-- BEGIN DATA LISTING --

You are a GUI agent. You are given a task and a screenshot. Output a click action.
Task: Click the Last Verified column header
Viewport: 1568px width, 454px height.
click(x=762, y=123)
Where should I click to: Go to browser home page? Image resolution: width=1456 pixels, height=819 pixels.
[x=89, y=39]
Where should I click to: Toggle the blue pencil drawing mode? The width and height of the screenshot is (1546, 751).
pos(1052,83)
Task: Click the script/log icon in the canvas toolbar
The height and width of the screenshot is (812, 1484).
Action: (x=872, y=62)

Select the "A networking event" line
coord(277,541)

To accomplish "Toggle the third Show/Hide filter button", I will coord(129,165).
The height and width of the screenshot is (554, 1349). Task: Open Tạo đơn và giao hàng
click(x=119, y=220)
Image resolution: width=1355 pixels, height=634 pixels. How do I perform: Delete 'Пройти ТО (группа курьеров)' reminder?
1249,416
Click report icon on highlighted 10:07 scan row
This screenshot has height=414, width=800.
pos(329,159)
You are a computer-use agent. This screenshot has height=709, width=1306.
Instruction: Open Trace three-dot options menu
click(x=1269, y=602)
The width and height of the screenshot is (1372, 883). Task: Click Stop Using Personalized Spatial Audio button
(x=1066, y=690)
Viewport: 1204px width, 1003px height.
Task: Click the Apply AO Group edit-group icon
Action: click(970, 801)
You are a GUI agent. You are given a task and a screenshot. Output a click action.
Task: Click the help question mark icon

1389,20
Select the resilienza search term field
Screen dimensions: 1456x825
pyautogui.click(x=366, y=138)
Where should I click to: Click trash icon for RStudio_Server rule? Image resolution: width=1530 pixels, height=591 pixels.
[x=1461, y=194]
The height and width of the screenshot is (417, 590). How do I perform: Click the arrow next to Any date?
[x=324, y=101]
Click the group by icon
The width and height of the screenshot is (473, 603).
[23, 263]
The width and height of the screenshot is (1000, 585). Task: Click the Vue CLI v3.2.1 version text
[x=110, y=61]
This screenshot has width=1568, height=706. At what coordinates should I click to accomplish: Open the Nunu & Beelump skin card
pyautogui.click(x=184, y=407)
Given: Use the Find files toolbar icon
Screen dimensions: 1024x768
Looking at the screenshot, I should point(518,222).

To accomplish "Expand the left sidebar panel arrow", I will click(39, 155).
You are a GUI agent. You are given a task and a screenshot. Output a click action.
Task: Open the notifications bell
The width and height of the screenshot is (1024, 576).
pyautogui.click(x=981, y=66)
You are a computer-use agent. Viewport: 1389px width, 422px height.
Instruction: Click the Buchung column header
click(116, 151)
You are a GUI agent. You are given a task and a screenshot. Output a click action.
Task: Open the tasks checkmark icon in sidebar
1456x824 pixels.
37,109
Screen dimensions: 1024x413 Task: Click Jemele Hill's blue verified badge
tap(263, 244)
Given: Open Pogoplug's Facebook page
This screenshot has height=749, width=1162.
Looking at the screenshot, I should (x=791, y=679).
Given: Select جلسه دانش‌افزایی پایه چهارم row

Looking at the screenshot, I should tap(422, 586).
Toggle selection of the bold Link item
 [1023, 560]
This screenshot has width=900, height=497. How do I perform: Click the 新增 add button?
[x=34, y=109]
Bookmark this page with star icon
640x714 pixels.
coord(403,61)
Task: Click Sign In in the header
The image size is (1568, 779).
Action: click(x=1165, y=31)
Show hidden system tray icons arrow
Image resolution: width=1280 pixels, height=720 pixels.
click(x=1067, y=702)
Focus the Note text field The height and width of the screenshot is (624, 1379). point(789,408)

-- END DATA LISTING --

## EXERCISE OBJECTIVE
In the material above, change every "GUI agent" to "screen assistant" and give all the lines again with nothing else altered.

## EXERCISE RESULT
You are a screen assistant. You are given a task and a screenshot. Output a click action.
Task: Click the Last Verified column header
Viewport: 1568px width, 454px height.
click(x=762, y=123)
Where should I click to: Go to browser home page? Image resolution: width=1456 pixels, height=819 pixels.
[x=89, y=39]
Where should I click to: Toggle the blue pencil drawing mode? The width and height of the screenshot is (1546, 751).
pos(1052,83)
Task: Click the script/log icon in the canvas toolbar
The height and width of the screenshot is (812, 1484).
Action: (x=872, y=62)

Select the "A networking event" line
coord(277,541)

To accomplish "Toggle the third Show/Hide filter button", I will coord(129,165).
The height and width of the screenshot is (554, 1349). Task: Open Tạo đơn và giao hàng
click(x=119, y=220)
Image resolution: width=1355 pixels, height=634 pixels. How do I perform: Delete 'Пройти ТО (группа курьеров)' reminder?
1249,416
Click report icon on highlighted 10:07 scan row
This screenshot has height=414, width=800.
pos(329,159)
You are a computer-use agent. This screenshot has height=709, width=1306.
Instruction: Open Trace three-dot options menu
click(x=1269, y=602)
The width and height of the screenshot is (1372, 883). Task: Click Stop Using Personalized Spatial Audio button
(x=1066, y=690)
Viewport: 1204px width, 1003px height.
Task: Click the Apply AO Group edit-group icon
Action: click(970, 801)
You are a screen assistant. You are given a task and a screenshot. Output a click action.
Task: Click the help question mark icon

1389,20
Select the resilienza search term field
Screen dimensions: 1456x825
pyautogui.click(x=366, y=138)
Where should I click to: Click trash icon for RStudio_Server rule? Image resolution: width=1530 pixels, height=591 pixels.
[x=1461, y=194]
The height and width of the screenshot is (417, 590). How do I perform: Click the arrow next to Any date?
[x=324, y=101]
Click the group by icon
The width and height of the screenshot is (473, 603).
[23, 263]
The width and height of the screenshot is (1000, 585). Task: Click the Vue CLI v3.2.1 version text
[x=110, y=61]
This screenshot has width=1568, height=706. At what coordinates should I click to accomplish: Open the Nunu & Beelump skin card
pyautogui.click(x=184, y=407)
Given: Use the Find files toolbar icon
Screen dimensions: 1024x768
Looking at the screenshot, I should point(518,222).

To accomplish "Expand the left sidebar panel arrow", I will click(39, 155).
You are a screen assistant. You are given a task and a screenshot. Output a click action.
Task: Open the notifications bell
The width and height of the screenshot is (1024, 576).
pyautogui.click(x=981, y=66)
You are a computer-use agent. Viewport: 1389px width, 422px height.
Instruction: Click the Buchung column header
click(116, 151)
You are a screen assistant. You are given a task and a screenshot. Output a click action.
Task: Open the tasks checkmark icon in sidebar
1456x824 pixels.
37,109
Screen dimensions: 1024x413 Task: Click Jemele Hill's blue verified badge
tap(263, 244)
Given: Open Pogoplug's Facebook page
This screenshot has height=749, width=1162.
Looking at the screenshot, I should (x=791, y=679).
Given: Select جلسه دانش‌افزایی پایه چهارم row

Looking at the screenshot, I should tap(422, 586).
Toggle selection of the bold Link item
 [1023, 560]
This screenshot has width=900, height=497. How do I perform: Click the 新增 add button?
[x=34, y=109]
Bookmark this page with star icon
640x714 pixels.
coord(403,61)
Task: Click Sign In in the header
The image size is (1568, 779).
Action: click(x=1165, y=31)
Show hidden system tray icons arrow
Image resolution: width=1280 pixels, height=720 pixels.
click(x=1067, y=702)
Focus the Note text field The height and width of the screenshot is (624, 1379). point(789,408)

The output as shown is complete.